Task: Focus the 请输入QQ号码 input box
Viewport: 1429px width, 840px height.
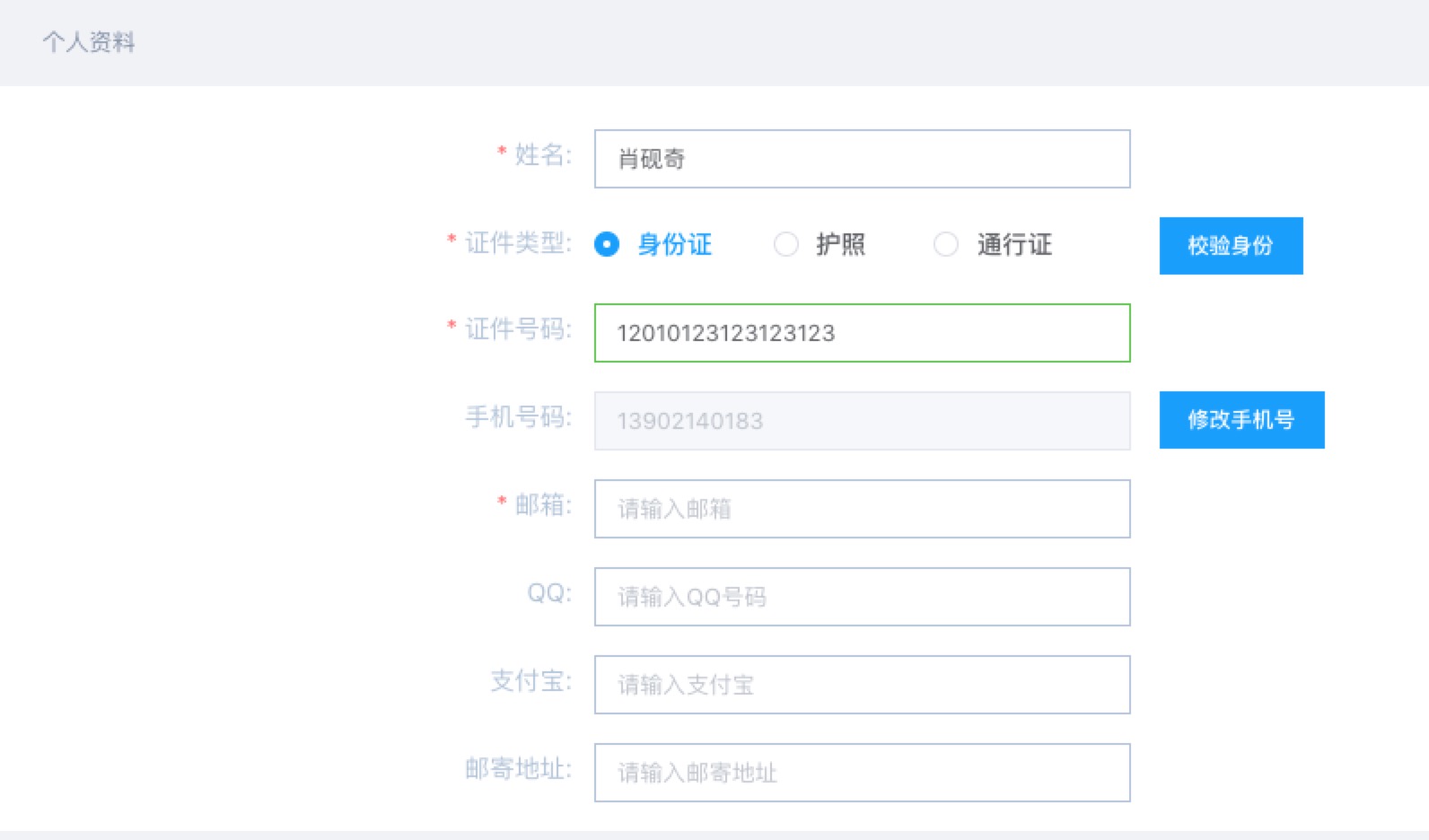Action: (862, 597)
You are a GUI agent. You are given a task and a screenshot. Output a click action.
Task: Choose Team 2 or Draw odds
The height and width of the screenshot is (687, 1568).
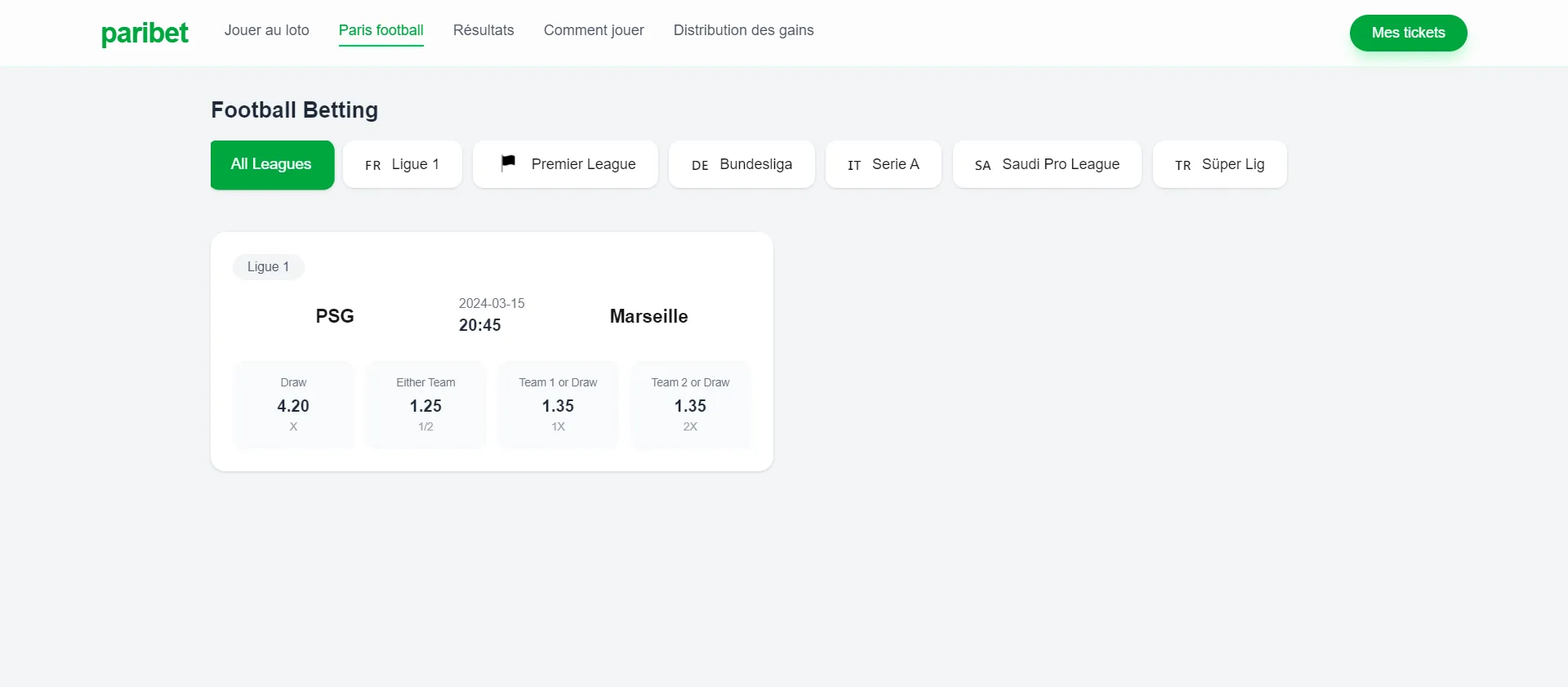click(690, 404)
☆ ☆ ☆ ☆ ☆ ☆ ☆
**Task details**
Transcribe exactly the portion of the material above that runs from the line containing "The height and" through its last line, omitting all pictures.

**Exercise response**
The height and width of the screenshot is (687, 1568).
click(690, 404)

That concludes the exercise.